John Locke was a major contributor to the English Bill of Rights, passed in a Parliamentary Act of 1689. Other contributors in the period leading up to the Act were Henry Neville, George Savile, Algernon Sidney, and the Marquis of Halifax.
This Bill rights asserted certain basic rights for the citizen of United Kingdom which is not applied in England and Wales but also in each of the jurisdiction of Commonwealth Realms. On the other hand the fundamental rights of the people of Bangladesh have been enshrined in the constitution of the country. All past laws inconsistent with these rights were made void by the Constitution, and it enjoined upon the State not to make any law inconsistent with these rights. Fundamental rights give the citizens dignity of life in an atmosphere of freedom and justice beyond the man-made fetters that had constricted their physical and mental horizons. It is argued many times that whether there is any similarities between the British Bill of Rights and the fundamental rights given in the third part of the constitution of Bangladesh. I have went through both bill of rights and fundamental rights of Bangladesh and then critically analyse these two to find out any similarities.
2. Bill of Rights of 1689 :
The Act containing the Bill of Rights declared that King James II by illegal actions had attempted to overturn the laws and customs of the country and to destroy the Protestant religion. For this reason, the Bill of Rights declares explicitly that specific activities are illegal, and makes clear that the king is subject to the law, and that laws are instituted by Parliament. With the departure of the king, Parliament ruled that no Roman Catholic could succeed to the throne of England. Future kings would have to subscribe to the Test Act, which forbade anyone from holding office under the crown until he had accepted the Anglican sacrament and rejected the concept of transubstantiation. Therefore late King James the Second having abdicated the government and the throne was replaced by his Highness the prince of Orange.

• _Supplied data_:
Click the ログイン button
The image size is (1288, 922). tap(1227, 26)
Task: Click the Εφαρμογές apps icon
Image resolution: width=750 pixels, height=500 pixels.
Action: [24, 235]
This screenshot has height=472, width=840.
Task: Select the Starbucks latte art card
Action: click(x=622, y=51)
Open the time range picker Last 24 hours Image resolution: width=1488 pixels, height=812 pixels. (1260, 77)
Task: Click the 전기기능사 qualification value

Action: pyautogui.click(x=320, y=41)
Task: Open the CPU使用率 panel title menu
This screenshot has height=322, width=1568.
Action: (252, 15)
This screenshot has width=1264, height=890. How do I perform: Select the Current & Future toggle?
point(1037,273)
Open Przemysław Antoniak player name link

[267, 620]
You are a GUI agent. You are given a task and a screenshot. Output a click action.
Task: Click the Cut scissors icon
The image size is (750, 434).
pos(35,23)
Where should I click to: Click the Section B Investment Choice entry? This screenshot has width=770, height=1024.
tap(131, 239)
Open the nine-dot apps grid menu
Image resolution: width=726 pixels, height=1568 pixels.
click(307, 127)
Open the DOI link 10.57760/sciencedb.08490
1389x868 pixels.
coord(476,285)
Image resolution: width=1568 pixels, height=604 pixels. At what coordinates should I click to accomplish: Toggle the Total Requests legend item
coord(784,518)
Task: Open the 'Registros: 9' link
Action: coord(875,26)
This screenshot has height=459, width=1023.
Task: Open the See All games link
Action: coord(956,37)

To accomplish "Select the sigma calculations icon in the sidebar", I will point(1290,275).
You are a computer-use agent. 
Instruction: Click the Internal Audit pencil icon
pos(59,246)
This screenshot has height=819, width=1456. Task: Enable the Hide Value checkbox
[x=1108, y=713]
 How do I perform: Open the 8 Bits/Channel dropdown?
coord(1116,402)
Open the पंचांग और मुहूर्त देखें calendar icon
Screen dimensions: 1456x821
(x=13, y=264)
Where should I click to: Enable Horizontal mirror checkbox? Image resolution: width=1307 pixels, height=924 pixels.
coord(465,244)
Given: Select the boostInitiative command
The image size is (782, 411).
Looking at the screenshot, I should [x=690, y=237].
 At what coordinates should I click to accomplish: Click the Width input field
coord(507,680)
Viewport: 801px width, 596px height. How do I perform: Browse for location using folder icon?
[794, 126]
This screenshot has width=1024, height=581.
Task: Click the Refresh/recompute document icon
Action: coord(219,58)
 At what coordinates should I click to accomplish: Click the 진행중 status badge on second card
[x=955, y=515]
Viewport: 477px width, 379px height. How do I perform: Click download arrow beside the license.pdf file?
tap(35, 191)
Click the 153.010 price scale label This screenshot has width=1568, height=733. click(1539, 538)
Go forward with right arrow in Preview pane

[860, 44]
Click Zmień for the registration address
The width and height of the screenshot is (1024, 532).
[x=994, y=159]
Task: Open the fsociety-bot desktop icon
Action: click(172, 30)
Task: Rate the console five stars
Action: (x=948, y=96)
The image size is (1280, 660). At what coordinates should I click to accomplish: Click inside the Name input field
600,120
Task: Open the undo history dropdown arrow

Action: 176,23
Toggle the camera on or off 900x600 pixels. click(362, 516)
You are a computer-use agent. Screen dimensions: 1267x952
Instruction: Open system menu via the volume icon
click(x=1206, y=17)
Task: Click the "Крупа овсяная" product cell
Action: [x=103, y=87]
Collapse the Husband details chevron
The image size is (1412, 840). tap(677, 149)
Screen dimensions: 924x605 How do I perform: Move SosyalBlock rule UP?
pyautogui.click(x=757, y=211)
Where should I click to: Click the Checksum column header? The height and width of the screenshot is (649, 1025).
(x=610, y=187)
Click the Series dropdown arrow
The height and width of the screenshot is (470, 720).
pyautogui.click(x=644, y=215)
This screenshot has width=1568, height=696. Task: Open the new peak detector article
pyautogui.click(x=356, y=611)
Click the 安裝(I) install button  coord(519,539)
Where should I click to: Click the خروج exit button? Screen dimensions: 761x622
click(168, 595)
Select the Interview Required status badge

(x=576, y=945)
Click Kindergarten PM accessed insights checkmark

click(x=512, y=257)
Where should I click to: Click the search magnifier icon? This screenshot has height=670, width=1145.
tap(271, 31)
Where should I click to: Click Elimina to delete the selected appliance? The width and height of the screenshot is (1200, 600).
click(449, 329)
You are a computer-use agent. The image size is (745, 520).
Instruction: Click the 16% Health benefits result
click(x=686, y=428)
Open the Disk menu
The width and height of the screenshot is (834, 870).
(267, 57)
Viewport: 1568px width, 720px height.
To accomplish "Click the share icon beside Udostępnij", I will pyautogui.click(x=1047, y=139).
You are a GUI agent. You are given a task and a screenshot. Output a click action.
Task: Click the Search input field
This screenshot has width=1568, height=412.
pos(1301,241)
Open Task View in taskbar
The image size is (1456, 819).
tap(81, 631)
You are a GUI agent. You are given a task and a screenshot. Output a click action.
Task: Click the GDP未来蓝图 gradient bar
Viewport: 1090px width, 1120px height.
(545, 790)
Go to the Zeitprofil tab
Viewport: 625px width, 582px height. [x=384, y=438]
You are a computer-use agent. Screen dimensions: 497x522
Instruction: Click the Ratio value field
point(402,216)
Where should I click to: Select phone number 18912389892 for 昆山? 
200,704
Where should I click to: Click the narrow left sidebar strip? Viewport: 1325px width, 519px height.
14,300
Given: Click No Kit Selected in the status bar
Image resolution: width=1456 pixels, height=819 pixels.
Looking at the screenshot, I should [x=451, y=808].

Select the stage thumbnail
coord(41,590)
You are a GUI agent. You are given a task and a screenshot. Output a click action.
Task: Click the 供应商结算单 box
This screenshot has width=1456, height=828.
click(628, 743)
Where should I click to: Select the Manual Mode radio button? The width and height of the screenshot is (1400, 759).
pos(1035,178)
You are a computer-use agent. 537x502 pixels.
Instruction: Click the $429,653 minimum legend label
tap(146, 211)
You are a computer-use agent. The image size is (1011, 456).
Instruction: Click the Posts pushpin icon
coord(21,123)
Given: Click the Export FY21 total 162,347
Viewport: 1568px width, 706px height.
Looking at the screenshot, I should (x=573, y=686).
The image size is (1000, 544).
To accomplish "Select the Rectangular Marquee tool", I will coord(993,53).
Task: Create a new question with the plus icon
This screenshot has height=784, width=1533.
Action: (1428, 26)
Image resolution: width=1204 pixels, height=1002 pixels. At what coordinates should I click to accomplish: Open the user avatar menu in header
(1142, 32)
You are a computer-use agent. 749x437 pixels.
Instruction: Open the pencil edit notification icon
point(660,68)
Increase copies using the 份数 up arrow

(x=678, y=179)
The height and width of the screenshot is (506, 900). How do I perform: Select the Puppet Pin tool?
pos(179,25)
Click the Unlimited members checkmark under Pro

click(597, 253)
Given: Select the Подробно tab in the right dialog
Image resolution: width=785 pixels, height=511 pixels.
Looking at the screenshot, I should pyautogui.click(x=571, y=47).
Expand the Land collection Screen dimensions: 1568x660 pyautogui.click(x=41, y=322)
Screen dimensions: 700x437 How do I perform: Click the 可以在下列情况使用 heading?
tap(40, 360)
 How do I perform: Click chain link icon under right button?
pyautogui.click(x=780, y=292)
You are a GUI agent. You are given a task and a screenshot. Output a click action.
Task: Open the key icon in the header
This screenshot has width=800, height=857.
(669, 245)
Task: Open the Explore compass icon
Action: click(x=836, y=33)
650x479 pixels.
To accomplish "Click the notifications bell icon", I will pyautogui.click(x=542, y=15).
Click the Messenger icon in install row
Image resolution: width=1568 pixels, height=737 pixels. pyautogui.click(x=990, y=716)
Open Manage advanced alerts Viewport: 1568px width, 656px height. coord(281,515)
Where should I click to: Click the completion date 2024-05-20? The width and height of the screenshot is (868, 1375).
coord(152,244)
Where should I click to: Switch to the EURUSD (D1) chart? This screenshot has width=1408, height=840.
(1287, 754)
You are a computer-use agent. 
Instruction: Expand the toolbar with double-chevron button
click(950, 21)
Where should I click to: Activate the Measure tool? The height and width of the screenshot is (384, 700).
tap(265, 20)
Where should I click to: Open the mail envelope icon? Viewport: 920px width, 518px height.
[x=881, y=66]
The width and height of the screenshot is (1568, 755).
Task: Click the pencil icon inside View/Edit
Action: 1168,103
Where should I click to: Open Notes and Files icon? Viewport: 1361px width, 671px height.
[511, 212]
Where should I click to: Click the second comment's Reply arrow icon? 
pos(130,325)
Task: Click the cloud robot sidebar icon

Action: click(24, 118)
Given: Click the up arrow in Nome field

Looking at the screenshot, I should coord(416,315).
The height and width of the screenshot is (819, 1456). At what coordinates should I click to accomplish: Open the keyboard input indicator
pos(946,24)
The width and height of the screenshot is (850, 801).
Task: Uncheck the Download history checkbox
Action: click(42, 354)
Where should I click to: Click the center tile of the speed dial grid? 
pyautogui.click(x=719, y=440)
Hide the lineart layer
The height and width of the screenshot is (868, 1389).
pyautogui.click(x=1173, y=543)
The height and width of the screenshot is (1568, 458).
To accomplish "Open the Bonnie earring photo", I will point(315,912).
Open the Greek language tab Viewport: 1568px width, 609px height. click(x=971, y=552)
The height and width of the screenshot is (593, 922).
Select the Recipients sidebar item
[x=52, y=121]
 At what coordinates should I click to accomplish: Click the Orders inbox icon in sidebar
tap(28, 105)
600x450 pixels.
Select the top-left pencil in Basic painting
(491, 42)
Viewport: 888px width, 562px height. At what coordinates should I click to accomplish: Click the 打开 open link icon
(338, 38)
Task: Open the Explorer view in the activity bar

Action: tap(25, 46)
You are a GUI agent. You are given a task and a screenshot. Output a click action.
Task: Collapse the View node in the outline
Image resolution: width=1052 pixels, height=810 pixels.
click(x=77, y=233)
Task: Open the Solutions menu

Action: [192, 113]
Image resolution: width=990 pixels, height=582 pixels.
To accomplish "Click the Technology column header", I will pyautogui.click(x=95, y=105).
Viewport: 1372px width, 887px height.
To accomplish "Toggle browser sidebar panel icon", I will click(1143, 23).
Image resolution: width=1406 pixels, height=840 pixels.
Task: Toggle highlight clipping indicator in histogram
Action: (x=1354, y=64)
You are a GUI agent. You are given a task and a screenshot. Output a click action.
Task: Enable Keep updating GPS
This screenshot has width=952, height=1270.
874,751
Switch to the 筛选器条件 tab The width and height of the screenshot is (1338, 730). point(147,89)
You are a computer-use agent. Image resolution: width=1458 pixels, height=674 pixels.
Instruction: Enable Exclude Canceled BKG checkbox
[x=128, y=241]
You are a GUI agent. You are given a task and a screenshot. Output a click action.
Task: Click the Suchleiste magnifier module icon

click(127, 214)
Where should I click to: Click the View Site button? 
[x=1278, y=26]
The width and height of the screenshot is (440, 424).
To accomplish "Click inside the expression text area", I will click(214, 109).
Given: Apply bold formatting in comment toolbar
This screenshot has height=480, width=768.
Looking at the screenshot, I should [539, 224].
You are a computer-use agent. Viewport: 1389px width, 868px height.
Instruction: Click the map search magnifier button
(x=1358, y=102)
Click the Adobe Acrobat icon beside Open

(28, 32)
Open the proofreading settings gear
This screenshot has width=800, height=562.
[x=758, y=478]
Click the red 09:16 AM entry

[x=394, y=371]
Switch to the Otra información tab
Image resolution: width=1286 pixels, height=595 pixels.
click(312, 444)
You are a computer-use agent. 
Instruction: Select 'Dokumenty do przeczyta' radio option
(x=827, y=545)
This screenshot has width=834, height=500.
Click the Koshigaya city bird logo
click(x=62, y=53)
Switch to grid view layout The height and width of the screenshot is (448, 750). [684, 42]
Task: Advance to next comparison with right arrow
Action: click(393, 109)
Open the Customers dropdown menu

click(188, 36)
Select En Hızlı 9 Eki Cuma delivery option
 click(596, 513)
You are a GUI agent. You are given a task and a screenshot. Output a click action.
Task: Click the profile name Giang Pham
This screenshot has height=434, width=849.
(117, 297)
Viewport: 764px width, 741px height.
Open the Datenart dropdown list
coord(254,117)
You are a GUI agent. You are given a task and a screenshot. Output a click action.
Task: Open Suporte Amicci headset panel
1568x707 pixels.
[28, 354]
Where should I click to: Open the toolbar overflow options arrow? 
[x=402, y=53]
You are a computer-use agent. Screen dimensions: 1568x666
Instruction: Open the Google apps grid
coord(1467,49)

• _To do_:
1. From the passage on the Bill of Rights, quote everything starting with "2. Bill of Rights" and going on through "prince of Orange.".
2. In one to three sentences, explain why the passage on the Bill of Rights says the Bill explicitly declares specific activities illegal.

• _Responses_:
1.
2. Bill of Rights of 1689 :
The Act containing the Bill of Rights declared that King James II by illegal actions had attempted to overturn the laws and customs of the country and to destroy the Protestant religion. For this reason, the Bill of Rights declares explicitly that specific activities are illegal, and makes clear that the king is subject to the law, and that laws are instituted by Parliament. With the departure of the king, Parliament ruled that no Roman Catholic could succeed to the throne of England. Future kings would have to subscribe to the Test Act, which forbade anyone from holding office under the crown until he had accepted the Anglican sacrament and rejected the concept of transubstantiation. Therefore late King James the Second having abdicated the government and the throne was replaced by his Highness the prince of Orange.

2. The Act containing the Bill of Rights declared that King James II had used illegal actions in an attempt to overturn the country's laws and customs and to destroy the Protestant religion. For that reason, the Bill explicitly declares specific activities illegal and makes clear that the king is subject to the law.